We hurried back to Heck. Arne were there and Aunt Chloe. I thought she were going to die in front of us when we asked if Mary had come home. I’d heard folk say that someone had gone white as a sheet often enough, but now for the first time I knew what it meant.

Vicar had stopped off at the hall on the way through the village and the police were close behind us.

I told all I could. ‘Are you sure it was Lightfoot?’ they kept on asking and I kept on saying, ‘I think it was.’ Then Arne said, ‘I think that this young lady has had enough, don’t you?’ And he put his arm around me and led me out of the house and took me home.

They went searching up the Neb again, with the dogs and everything, just like last time. And just like last time, they came back with nothing.

And they went looking for Benny again, and he weren’t to be found either.

His gran said he’d been with her all afternoon till he saw the police cars turning up the track. Then he’d taken off because he couldn’t stand any more questioning. No one believed her, at least not about being with her all afternoon.

Then Mr Wulfstan came home. He were like a mad thing. He came round to our house and started asking me what had happened. At first he tried to be nice and friendly, but after a bit his voice got louder and he started sounding so fierce that I began to cry. ‘What do you mean, you don’t know where she was hiding? What do you mean, you think you saw Lightfoot? What do you mean, you stopped playing and went inside to listen to the music?’

By now he’d got a hold of me and I was sobbing my heart out. Then Mam, who’d gone out to make some tea, came rushing back in and asked him what the hell he thought he was doing. I’d never heard her swear before. Mr Wulfstan calmed down and said he were sorry but not sounding like he meant it, then he rushed off without having any tea. We heard later he went up to Neb Cottage and had a big row with old Mrs Lightfoot, and the police had to make him come away, and he told them it were all their fault for letting Lightfoot loose when they had him in their cells, and if anything had happened to Mary he was going to make sure every one of them suffered.

I asked my mam why he were so mad with me. She said, he’s not mad with you, he’s mad with himself for not taking better care of the thing he loves most in the world. I said, but it’s not his fault that Mary got took, and she said, aye, but he thinks it is, and that’s why he’s running round looking for someone else to blame.
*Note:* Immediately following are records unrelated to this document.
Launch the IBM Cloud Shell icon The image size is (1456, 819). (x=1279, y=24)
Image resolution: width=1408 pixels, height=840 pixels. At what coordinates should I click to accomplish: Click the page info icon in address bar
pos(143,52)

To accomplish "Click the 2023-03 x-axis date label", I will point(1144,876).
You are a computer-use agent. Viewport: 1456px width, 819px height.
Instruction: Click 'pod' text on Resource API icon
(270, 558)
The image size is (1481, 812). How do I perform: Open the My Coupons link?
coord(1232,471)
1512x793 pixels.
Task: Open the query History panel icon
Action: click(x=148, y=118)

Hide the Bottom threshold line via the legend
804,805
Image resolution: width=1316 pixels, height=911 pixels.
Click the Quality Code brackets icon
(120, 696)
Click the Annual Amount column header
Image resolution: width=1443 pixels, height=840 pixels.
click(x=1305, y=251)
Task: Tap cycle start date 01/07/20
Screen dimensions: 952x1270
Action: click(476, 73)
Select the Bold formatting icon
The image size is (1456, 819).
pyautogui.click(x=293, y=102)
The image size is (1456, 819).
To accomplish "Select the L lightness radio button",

And I wondered if my dad would run around like that if I got took. Weeks passed. They didn’t find Mary. And they didn’t find Benny. The concert was cancelled. Arne and Inger went away. And the day came when we all had to move out of our homes.

I were glad to go. Everyone else had long faces and there were some who were wailing and moaning. Dad went around like he were looking for someone to hit and Mam, who were having one of her bad turns again, could hardly drag herself out of the house. But I sat in the back seat of the car with Bonnie held tight in my arms and bit my cheeks to stop myself smiling. Remember, I were only seven and I thought that grief and guilt and fear were things you could drive away from like houses and barns and fields, leaving them behind you to be drowned.

And when, as we drove down the village street for the last time, the first drops of rain we’d seen in nigh on four months burst on the windscreen, I recalled Rev Disjohn’s Friday talk and felt sure that God was once again sending His blessed floods to cleanse a world turned foul by all our sins.